En la SAFA de Osuna había, y aún debe haber, unos árboles monumentales alrededor del edificio principal. No sé qué árboles son; creo que coníferas pero no podría asegurarlo. Los recuerdo de tronco ancho y de gran porte. Un día, durante el recreo, un compañero más alto que los demás se subió a uno de ellos, cosa que nadie nos había prohibido porque a ninguno de nosotros se le había ocurrido antes. Sonó la campana para volver a clase y él permanecía allá arriba, asustado de ver hasta dónde había subido y sintiéndose incapaz de bajar cada vez que miraba hacia el suelo. Don Ernesto fue a hablar con él; no sé a qué acuerdo llegaron, pero él permaneció allí arriba y las clases comenzaron con normalidad. El árbol estaba situado junto a una de las ventanas de nuestra aula, la de octavo, y el compañero arborícola se encontraba justo a la altura de los pupitres, por lo que pudimos comunicarnos visualmente con él hasta la hora de salir. No parecía muy tranquilo. Llegada la una, todo el colegio se congregó alrededor del árbol, donde él seguía encaramado, asustado y vacilante. Con don Ernesto y otros maestros presentes ─también se encontraba allí don Antonio de la Cruz, la persona que nos enseñó el precioso valor de la amabilidad─, todos empezamos a animarlo para que se atreviese a bajar (no habría más de dos metros desde la cruz del árbol hasta el suelo, tampoco era una hazaña, aquello). Gritábamos: “¡Fulanito, tírate! ¡Fulanito, tírate! ¡Fulanito, tírate!”. Y él, que tenía su vergüenza torera, se armó de valor, saltó y llegó al suelo en un aterrizaje perfecto, como si llevara toda la vida preparándose para ese instante. Aquel mediodía, con el salto, se ganó el respeto de todos los que lo habíamos criticado durante la mañana, pues la mayoría no habíamos parado de rajar de él. Eso sí: no volvimos a verlo subido a un árbol.

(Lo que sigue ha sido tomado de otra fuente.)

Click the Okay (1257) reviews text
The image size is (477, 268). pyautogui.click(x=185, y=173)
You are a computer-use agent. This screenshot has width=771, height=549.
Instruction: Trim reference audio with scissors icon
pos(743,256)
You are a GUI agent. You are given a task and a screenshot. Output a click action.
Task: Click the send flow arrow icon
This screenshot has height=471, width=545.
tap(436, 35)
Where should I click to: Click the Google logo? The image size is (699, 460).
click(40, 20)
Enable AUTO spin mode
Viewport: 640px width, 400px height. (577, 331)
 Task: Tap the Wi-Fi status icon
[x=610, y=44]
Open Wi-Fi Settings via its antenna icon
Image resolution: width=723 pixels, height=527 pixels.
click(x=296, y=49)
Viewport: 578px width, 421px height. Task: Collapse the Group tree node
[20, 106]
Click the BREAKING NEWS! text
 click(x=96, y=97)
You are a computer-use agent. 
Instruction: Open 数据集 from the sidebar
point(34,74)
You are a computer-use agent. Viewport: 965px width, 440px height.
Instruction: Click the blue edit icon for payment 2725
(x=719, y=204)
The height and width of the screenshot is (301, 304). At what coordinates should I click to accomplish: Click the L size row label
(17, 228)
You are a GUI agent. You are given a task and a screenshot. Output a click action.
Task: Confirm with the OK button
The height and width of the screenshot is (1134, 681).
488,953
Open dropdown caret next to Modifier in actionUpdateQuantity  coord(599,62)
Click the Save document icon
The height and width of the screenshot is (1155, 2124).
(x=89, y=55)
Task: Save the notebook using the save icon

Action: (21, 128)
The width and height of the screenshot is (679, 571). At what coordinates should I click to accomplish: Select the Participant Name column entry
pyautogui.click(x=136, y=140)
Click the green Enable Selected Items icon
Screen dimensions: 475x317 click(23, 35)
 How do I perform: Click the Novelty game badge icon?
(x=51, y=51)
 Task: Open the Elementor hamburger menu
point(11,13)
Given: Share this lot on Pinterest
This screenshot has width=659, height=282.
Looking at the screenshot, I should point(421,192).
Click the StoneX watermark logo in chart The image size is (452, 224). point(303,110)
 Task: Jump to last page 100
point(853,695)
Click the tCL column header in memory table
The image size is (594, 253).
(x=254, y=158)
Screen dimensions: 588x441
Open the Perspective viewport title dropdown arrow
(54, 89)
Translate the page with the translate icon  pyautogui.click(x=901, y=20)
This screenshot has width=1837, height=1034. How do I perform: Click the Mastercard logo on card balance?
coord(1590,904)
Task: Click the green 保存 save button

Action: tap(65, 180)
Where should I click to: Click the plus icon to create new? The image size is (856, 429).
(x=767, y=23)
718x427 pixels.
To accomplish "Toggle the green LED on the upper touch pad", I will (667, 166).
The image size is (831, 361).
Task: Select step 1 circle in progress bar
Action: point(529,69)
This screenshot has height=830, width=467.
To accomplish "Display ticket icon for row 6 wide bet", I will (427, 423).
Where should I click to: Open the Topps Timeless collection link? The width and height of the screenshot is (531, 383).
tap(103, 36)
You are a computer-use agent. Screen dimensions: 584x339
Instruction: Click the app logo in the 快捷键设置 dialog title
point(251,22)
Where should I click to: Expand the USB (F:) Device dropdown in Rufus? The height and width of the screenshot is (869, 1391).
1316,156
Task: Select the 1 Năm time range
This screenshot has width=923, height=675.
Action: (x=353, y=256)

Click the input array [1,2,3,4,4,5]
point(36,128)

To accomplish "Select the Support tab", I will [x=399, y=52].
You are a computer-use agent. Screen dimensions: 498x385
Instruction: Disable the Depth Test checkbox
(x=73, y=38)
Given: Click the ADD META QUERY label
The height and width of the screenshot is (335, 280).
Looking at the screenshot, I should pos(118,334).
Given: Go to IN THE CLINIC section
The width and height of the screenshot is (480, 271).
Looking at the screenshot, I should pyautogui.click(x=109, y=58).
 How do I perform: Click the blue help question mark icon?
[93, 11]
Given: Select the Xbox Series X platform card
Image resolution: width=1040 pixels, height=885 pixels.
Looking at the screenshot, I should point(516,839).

Don Pedro Talavera era moreno, delgado y usaba gafas de montura oscura en la parte superior, de esas que había entonces y ayudaban a reforzar ─como cejas suplementarias─ la expresión de la mirada. Don Pedro tenía una voz profunda, llena de graves, y amaba la música coral, arte que intentaba inculcar en nuestras inquietas cabecitas. Estábamos en séptimo, allá por 1974, cuando, a comienzos del curso, nos explicó en clase que iba a formar un coro para participar en un concurso de villancicos antes de Navidad. A tal fin organizó una audición. “La semana que viene, niños, os traéis aprendida una canción e iréis cantando uno a uno en la clase. Según lo hagáis entraréis o no en el coro”. El día señalado acudimos nerviosos pero ilusionados. Se escuchó una gran variedad de canciones, aunque la mayoría eligió temas popularizados por Bambino, Juanito Valderrama, Lola Flores, Emilio el Moro, Manolo Escobar, Raphael y Julio Iglesias, lo que oíamos por la radio de nuestros padres. Una vez hecha la selección, don Pedro nos dividió en voces bajas y altas y preparamos dos villancicos, uno obligatorio y otro elegido por él. El obligatorio comenzaba “¡Ay, Manolín, Manolito querido!” y el elegido “Estaba la Virgen María sola en su aposento”. Los que estábamos allí sentíamos la música y aprendimos ciertos rudimentos que nos han venido sirviendo desde entonces. Resultaba reconfortante comprobar cómo cada sección del coro era capaz de sostener su voz y construir con la otra armonías vocales más o menos acabadas. Con aquella actividad descubrimos que podíamos ser algo más que futbolistas o salteadores de caminos, nuestro juego preferido a la salida del colegio, cuando corríamos por la Carrera con el babi a modo de capa y blandiendo una espada imaginaria. El concurso, como solía pasar, lo ganó el coro del Colegio de Santa Ángela. Exclusivamente femenino entonces, sus alumnas eran las eternas ganadoras de las competiciones escolares por un imperativo de caballerosidad impuesto por los maestros y aceptado por nosotros, más o menos convencidos. Aquella vez, desde luego, ganaron de buena ley.

Imagen: Pinos en una sierra. (Cedida).